The tribunal found Gammell only became aware that he could make a late application in August 2016. 

Given that it takes time to appoint a new adviser, and ignoring the month lost by illness of the staff member of the former adviser, the period of three months between August 2016 and December 2016 when the late application was submitted to HMRC, was in its view “sufficiently diligent and expeditious”.

Therefore the appeal was allowed.

At Budget this year, chancellor Rishi Sunak said the LTA will stay at its current level of £1,073,100 until April 2026, instead of increasing in line with the consumer price index. 

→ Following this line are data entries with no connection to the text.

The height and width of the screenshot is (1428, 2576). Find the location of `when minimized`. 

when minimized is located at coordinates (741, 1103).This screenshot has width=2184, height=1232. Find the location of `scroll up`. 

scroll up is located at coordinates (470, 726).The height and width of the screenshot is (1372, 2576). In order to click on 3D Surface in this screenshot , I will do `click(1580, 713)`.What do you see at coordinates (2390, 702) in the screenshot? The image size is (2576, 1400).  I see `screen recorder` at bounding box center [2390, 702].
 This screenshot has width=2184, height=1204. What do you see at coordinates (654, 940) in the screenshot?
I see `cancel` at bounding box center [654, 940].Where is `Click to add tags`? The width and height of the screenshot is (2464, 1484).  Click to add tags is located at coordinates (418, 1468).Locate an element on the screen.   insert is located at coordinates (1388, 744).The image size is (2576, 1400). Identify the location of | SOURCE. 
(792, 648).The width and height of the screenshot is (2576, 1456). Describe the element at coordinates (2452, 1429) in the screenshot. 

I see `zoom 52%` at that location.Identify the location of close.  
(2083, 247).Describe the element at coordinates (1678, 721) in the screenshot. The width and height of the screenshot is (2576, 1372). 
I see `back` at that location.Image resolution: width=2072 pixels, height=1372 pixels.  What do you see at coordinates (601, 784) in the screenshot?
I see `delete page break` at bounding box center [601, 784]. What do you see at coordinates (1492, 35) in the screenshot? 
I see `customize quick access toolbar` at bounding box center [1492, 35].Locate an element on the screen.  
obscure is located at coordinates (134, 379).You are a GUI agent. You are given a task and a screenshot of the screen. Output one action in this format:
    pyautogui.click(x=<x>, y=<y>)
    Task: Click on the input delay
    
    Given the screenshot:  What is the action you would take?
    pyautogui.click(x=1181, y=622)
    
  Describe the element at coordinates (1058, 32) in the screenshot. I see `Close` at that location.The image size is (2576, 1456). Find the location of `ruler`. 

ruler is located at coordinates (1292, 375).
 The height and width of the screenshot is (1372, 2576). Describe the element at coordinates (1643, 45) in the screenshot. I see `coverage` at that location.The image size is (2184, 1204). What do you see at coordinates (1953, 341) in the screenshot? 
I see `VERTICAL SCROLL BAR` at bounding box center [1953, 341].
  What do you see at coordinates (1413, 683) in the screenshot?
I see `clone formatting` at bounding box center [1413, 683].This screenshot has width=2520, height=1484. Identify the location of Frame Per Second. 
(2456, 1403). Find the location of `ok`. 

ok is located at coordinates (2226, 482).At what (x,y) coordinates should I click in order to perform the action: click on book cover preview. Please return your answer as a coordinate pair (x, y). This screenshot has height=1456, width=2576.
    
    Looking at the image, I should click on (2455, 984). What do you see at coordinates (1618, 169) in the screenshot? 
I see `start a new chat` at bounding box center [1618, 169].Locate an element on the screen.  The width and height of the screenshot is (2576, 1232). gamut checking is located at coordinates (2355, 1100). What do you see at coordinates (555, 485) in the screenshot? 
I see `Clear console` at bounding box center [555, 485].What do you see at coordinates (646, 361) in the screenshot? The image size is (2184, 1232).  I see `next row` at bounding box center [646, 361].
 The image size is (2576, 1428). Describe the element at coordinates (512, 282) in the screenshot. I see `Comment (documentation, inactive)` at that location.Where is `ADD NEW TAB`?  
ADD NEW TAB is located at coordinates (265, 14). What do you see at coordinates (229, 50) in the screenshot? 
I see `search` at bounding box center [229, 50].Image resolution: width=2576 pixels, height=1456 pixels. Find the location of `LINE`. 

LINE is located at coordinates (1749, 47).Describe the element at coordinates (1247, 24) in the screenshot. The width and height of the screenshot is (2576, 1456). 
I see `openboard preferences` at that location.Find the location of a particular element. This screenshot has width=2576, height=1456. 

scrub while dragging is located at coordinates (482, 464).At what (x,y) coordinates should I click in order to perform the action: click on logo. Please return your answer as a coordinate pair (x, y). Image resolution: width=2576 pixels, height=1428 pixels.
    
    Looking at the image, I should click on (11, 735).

John Hood, a tax partner at Moore Kingston Smith, said: “The frozen pension lifetime allowance will cause more prudent savers to exceed the allowance and suffer 60 per cent tax rates on their pensions.

“Well advised savers can avoid this tax charge by claiming protection for their pension but only if they do so within time limits which HMRC strictly enforce.”

He added: “Mr Gammell missed the relevant time limit and was potentially facing a large liability on his lifetime’s savings. The first-tier tax tribunal has come to his rescue by allowing his claim to be made late as his financial advisor had let him down which was viewed as a reasonable excuse. 

“Crucially, that there was no unreasonable delay on his part once he became aware of the problem.”